Document:
··········

I want to write a blog! I mean, I want to be the one to write a blog. I mean, I was just in the middle of reading a blog post and I was having all these thoughts and I had the urge to articulate them.
The post (really good, from a blog I love, I’m definitely not trying to argue with their thesis or premise) was about taking a walk without your phone. And I agree with the general sentiment: it feels novel and fun, and exciting even though we can all agree it’s silly to feel that way because everyone throughout the past (including me, till maybe ten years ago) used to take a phoneless walks as a matter of course!
There wasn’t actually really anything I disagreed with in the post. Just some of my own original thoughts that I wanted to say out loud in response:
1. I feel like there’s a general sense that it’s “good” to be phoneless and “bad” to feel weird without your phone. I reject this at a gut level but I also “get“ it and those feelings are at conflict inside me.

··········

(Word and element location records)
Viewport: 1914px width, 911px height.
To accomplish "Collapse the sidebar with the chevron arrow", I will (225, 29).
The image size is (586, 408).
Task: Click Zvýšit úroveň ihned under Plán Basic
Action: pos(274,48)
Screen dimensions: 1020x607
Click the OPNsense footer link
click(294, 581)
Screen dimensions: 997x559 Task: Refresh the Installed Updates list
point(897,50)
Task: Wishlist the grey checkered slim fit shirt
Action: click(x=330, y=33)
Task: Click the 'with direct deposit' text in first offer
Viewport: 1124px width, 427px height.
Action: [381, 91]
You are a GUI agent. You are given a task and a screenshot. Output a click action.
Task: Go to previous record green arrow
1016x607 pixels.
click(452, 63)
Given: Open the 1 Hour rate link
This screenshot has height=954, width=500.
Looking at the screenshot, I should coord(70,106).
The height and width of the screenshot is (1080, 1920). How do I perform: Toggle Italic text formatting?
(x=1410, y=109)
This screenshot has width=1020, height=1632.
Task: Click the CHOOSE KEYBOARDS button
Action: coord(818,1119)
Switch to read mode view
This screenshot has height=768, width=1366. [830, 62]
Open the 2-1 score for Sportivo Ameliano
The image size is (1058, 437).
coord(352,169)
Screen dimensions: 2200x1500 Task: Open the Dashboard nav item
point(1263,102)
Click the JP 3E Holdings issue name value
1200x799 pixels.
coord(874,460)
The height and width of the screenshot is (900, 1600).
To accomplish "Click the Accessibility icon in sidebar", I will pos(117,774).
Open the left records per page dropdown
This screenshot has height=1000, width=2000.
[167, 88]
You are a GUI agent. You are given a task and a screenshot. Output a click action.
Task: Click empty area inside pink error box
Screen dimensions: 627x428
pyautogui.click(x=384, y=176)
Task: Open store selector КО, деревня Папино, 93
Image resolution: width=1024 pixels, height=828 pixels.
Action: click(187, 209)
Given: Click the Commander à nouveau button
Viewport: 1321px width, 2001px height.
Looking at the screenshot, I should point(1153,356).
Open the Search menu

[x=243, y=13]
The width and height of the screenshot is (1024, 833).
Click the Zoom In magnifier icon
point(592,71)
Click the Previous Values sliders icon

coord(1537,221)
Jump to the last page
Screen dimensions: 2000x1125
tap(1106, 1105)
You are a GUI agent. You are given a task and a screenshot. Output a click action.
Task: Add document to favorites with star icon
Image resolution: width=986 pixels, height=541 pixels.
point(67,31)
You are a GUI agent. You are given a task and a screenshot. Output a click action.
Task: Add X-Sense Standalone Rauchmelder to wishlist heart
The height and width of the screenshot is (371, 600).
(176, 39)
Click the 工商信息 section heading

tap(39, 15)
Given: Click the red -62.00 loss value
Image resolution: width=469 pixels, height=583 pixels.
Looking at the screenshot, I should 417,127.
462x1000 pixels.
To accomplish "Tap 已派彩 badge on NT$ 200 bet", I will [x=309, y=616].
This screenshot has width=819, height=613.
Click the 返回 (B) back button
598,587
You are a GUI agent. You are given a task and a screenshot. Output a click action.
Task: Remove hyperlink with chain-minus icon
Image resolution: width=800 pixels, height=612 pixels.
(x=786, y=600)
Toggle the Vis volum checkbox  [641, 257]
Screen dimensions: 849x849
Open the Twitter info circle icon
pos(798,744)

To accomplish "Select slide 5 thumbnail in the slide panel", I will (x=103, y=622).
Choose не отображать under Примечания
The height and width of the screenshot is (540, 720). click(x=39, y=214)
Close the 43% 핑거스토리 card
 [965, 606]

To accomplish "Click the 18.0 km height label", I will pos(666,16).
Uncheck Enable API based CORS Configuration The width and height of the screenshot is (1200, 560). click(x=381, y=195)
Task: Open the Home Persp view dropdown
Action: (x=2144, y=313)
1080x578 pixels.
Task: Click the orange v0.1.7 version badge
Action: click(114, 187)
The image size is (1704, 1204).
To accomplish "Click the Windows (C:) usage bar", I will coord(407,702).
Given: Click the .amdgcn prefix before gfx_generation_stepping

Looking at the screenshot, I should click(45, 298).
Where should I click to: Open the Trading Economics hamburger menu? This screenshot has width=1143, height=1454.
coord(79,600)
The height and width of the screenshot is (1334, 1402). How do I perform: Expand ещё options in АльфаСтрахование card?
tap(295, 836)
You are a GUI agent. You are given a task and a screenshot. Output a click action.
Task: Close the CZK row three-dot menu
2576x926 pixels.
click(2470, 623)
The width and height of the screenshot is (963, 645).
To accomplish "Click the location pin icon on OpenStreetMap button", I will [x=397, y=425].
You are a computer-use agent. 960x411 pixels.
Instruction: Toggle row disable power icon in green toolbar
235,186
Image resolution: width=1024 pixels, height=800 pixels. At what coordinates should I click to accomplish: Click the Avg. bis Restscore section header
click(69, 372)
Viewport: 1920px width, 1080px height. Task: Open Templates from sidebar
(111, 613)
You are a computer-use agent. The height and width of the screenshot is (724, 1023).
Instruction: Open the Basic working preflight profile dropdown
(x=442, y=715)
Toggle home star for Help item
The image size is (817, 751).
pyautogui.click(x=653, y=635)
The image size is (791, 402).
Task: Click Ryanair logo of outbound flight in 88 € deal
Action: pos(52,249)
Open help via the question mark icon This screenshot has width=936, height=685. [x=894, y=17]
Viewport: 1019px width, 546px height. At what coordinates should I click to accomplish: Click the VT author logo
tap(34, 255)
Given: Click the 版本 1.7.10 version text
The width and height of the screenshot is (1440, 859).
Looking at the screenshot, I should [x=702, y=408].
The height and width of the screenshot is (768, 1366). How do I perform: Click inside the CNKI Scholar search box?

··········

Required task:
Repeat the stretch of the phoneless-walk post from "There wasn’t actually" through "conflict inside me.".

Problem solution:
There wasn’t actually really anything I disagreed with in the post. Just some of my own original thoughts that I wanted to say out loud in response:
1. I feel like there’s a general sense that it’s “good” to be phoneless and “bad” to feel weird without your phone. I reject this at a gut level but I also “get“ it and those feelings are at conflict inside me.